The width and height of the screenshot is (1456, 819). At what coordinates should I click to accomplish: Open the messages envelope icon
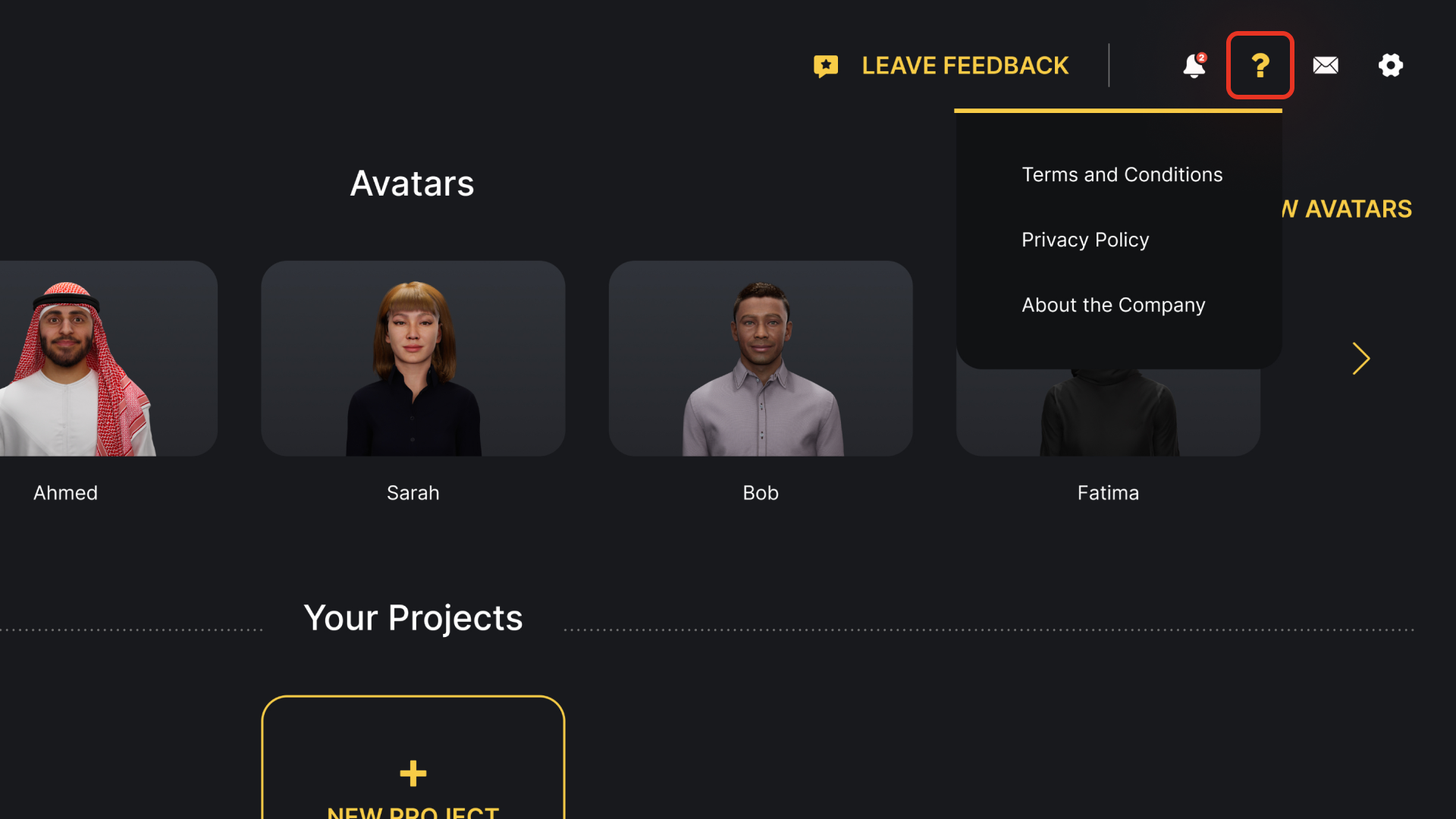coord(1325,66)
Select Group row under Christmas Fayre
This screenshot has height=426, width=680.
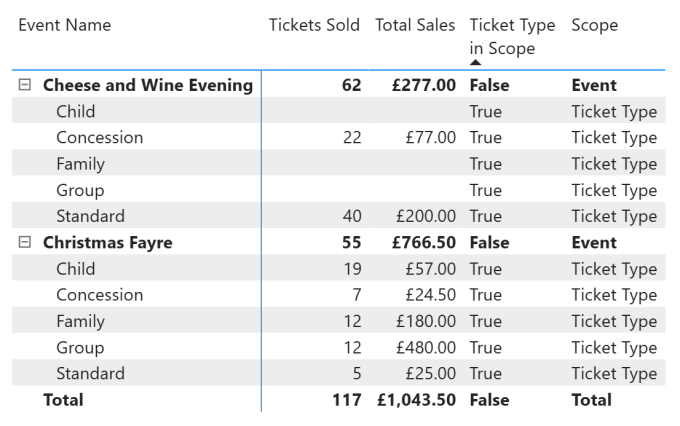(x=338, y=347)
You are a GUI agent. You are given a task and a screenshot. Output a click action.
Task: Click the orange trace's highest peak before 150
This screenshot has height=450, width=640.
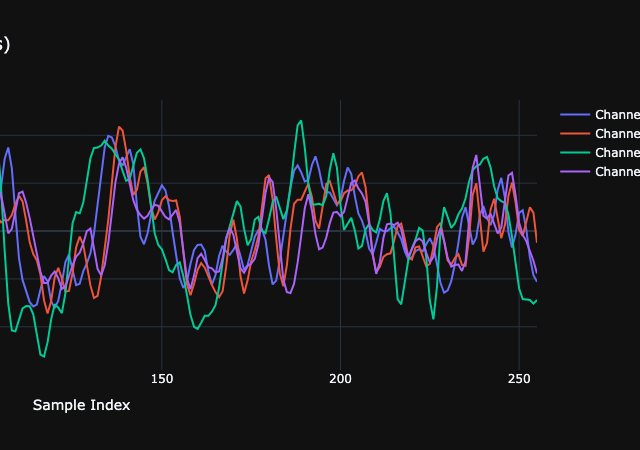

__________

### [Job]
Please count the lines of the records above that contain the string "This", with case mattering, and give only the number.

### [Correct output]
2